* _WHAT YOU NEED TO DO_
Please return every line of the records below that holds the word "بهنوش".

Saved data entries
++++

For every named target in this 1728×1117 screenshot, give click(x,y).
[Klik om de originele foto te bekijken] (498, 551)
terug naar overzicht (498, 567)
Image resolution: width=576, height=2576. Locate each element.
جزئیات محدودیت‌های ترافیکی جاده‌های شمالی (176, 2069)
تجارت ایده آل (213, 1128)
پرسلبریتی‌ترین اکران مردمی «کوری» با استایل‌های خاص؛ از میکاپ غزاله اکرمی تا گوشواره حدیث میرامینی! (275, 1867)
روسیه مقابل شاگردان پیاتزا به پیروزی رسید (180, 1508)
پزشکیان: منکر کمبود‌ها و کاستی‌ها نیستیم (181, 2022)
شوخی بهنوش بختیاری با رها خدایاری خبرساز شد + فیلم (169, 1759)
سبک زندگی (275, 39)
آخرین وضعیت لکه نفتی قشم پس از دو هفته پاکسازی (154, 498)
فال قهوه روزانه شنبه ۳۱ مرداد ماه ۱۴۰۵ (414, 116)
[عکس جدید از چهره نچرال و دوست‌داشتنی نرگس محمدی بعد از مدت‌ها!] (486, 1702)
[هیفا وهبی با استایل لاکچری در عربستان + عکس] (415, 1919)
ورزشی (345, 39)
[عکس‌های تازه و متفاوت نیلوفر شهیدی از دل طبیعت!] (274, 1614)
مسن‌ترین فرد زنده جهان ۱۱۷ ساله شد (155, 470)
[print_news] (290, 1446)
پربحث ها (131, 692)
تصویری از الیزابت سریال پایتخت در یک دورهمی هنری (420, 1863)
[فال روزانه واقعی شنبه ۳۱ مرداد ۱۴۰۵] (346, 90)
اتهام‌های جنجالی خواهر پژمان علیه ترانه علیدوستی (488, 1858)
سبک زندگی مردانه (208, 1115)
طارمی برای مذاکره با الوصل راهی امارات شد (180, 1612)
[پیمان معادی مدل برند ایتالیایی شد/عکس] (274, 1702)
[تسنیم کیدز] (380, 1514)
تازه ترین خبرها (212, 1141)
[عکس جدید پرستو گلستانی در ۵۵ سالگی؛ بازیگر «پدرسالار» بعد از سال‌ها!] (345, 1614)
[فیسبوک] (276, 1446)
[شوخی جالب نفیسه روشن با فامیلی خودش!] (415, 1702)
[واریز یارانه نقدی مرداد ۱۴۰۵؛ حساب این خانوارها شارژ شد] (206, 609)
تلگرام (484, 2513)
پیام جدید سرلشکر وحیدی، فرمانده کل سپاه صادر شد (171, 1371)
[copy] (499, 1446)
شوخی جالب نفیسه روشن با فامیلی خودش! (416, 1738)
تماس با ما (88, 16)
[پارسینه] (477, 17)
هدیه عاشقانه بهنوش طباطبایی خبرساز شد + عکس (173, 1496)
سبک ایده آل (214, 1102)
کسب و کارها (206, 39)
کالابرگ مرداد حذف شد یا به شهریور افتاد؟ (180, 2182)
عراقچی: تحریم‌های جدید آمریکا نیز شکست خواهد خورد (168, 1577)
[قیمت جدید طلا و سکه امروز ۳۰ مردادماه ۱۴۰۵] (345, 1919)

++++

* _RESPONSE TO THE TASK_
شوخی بهنوش بختیاری با رها خدایاری خبرساز شد + فیلم (169, 1759)
هدیه عاشقانه بهنوش طباطبایی خبرساز شد + عکس (173, 1496)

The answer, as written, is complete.